The previous command will produce the following files:

├── RISE505_MA873_L1.c__Bacilli.non-damaged.fastq.gz
└── RISE505_MA873_L1.g__Yersinia.damaged.fastq.gz

If the --combine and the --only-damaged flag are not set, dReads will produce three files per taxa/rank or BAM file:

  • *.damaged.fastq.gz: The reads mapped to a reference that shows damage
  • *.non-damaged.fastq.gz: The reads mapped to a reference that does not show damage
  • *.multi.fastq.gz: The reads mapped to multiple references which are damaged and non-damaged

Using taxonomies

To be able to extract reads from specific taxa and/or ranks, one needs to provide a taxonomy file.
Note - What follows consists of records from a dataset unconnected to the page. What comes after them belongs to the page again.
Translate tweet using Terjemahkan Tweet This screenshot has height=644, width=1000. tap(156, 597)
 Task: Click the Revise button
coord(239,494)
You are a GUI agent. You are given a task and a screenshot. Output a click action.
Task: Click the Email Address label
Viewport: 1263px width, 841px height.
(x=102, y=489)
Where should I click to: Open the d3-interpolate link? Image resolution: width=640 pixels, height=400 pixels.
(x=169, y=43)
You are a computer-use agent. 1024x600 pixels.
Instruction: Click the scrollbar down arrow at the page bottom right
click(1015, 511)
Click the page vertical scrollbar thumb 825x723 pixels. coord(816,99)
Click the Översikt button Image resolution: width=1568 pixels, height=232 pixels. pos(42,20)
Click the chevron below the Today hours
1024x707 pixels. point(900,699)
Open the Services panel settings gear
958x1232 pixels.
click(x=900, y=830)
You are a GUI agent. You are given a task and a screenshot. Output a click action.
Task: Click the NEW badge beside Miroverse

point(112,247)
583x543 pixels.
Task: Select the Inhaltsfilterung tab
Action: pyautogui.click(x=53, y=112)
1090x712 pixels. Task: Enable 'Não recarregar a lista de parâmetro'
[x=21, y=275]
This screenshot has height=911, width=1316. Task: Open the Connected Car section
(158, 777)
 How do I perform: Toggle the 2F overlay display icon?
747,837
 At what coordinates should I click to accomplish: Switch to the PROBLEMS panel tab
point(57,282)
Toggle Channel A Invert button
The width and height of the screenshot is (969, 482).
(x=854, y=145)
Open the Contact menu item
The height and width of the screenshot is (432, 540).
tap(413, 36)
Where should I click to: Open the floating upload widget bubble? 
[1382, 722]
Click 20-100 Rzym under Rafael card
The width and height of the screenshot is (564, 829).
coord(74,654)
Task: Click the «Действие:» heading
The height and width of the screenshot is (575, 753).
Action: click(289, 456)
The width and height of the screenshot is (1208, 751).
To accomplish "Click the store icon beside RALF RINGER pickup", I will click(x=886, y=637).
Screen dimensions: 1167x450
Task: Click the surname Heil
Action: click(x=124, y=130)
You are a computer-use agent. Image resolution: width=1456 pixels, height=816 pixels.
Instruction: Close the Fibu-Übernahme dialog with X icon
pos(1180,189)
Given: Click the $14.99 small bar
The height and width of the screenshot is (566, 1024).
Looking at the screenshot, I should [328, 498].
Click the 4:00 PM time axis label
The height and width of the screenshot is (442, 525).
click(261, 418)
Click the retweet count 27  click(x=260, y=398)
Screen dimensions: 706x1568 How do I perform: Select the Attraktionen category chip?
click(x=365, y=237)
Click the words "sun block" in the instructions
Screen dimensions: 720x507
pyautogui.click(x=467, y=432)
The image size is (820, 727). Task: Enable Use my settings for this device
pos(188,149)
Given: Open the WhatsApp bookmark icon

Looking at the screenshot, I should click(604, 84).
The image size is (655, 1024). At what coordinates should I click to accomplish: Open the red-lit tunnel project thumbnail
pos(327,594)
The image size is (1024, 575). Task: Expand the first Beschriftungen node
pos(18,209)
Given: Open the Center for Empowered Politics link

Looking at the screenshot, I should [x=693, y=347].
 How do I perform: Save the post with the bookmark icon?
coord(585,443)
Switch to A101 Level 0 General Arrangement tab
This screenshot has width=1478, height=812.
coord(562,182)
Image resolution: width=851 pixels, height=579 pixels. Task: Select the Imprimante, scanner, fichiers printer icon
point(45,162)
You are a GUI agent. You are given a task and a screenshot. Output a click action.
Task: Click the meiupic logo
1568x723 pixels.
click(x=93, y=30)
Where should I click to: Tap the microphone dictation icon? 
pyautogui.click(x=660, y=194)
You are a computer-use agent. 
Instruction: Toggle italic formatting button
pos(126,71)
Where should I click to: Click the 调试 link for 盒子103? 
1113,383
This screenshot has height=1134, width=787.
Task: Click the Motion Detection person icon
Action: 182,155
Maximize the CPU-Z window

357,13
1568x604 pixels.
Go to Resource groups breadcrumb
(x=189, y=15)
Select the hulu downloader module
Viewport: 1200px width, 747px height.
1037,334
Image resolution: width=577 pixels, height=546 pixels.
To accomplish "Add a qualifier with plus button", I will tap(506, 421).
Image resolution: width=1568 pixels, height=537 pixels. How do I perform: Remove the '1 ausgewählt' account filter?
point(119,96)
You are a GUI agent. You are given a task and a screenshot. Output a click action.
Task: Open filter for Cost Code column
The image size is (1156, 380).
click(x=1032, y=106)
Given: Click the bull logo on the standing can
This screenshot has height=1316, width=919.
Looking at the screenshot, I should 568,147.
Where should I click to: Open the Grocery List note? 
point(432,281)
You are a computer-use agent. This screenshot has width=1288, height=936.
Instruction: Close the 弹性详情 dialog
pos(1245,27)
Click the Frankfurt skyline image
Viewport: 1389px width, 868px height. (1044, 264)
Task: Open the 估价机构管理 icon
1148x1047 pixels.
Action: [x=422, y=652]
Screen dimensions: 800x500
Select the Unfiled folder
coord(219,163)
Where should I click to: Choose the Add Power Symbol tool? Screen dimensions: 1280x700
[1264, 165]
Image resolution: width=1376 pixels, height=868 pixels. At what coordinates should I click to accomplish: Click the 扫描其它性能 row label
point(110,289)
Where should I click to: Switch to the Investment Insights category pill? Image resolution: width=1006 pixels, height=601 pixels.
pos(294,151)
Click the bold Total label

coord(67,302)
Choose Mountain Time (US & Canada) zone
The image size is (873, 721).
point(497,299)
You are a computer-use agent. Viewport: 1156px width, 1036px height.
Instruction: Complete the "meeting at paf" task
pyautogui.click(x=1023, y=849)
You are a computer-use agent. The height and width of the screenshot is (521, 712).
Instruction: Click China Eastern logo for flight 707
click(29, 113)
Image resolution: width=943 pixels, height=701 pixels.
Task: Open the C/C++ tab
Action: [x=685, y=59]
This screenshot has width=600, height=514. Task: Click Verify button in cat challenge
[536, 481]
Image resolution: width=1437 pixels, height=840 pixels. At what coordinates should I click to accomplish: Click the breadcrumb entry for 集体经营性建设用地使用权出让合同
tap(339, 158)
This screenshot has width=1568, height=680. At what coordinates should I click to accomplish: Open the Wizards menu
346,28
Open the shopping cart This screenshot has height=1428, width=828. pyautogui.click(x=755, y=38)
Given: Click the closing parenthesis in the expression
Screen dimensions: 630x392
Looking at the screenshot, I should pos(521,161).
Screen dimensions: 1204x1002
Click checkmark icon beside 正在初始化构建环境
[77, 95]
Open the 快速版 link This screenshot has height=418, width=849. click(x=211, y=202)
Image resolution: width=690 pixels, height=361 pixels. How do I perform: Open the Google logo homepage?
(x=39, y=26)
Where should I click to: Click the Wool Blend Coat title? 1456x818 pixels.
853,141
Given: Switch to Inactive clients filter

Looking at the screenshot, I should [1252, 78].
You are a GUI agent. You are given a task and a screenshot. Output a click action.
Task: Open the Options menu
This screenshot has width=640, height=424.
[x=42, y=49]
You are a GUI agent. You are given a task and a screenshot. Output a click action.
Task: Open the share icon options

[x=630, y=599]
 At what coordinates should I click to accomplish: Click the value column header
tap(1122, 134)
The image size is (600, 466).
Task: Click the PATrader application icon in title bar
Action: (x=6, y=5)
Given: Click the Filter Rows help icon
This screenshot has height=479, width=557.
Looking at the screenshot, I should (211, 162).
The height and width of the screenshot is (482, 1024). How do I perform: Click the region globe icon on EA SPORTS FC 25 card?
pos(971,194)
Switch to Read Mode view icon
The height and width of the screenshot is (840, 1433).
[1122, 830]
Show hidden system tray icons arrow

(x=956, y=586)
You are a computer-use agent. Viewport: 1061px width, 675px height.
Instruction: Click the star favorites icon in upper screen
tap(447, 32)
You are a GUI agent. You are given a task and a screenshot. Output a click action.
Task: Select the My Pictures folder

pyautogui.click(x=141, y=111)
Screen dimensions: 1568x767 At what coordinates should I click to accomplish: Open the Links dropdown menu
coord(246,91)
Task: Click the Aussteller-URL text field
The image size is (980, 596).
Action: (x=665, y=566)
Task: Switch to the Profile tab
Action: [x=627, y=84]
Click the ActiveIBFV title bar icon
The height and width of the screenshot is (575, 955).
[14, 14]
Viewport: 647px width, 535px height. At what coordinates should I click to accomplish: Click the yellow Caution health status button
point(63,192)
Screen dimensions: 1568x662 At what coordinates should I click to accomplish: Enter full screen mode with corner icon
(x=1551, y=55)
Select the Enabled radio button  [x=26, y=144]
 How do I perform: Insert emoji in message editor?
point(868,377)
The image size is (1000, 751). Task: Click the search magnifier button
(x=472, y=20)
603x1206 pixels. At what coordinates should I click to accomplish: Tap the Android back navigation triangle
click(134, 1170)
This file should be a TSV file with the following format:

ACCESSION\td__Bacteria;l__Bacteria;k__Bacteria;p__Proteobacteria;c__Gammaproteobacteria;o__Enterobacterales;f__Enterobacteriaceae;g__Yersinia;s__Yersinia pestis

ACCESSION is the reference accession in the BAM file. The taxonomy is separated by ; and the taxonomic groups are separated by __. The taxonomic groups recognized by dReads in --taxonomy-file and --rank are:

  • domain: d__
  • lineage: l__
  • kingdom: k__
  • phylum: p__
  • class: c__
  • order: o__
  • family: f__
  • genus: g__
  • species: s__

Note: The taxonomic groups are case sensitive and one can include as many as desired. For example, if one wants to extract the reads from the genus Yersinia and the class Bacilli, one would use --rank '{"genus": "Yersinia", "class":"Bacilli"}.

Using the results from filterBAM

If the results from filterBAM are available, one can use them to extract the reads. To do so, one needs to provide the --fb-data and --fb-filter arguments. The --fb-data argument should be the path to the filterBAM results file and the --fb-filter argument should be the filter we want to use to filter the references. For example:

dReads -m RISE505_MA873_L1.tp-mdmg.local.weight-1.csv.gz -b RISE505_MA873_L1.dedup.filtered.sorted.bam -f '{ "damage": 0.1, "significance": 2 }' --prefix RISE505_MA873_L1 --taxonomy-file gtdb-r202-organelles-viruses.tax.tsv --rank '{"genus": "Yersinia", "class":"Bacilli"}' --fb-data RISE505_MA873_L1.dedup_stats-filtered.tsv.gz --fb-filter '{"breadth": 0.171, "n_alns": 249}' --threads 4

Note: The final number number of reads might not correspond to the number of reads in the BAM file. The reason is that if you are allowing multiple alignments for each read, the reads might be mapped to multiple references. In this case, the reads will be counted multiple times, for example, a read might map to a certain references, but also map to a reference that might be discarded. In this case, the read will be counted twice, once for the reference that is not discarded and once for the reference that is discarded.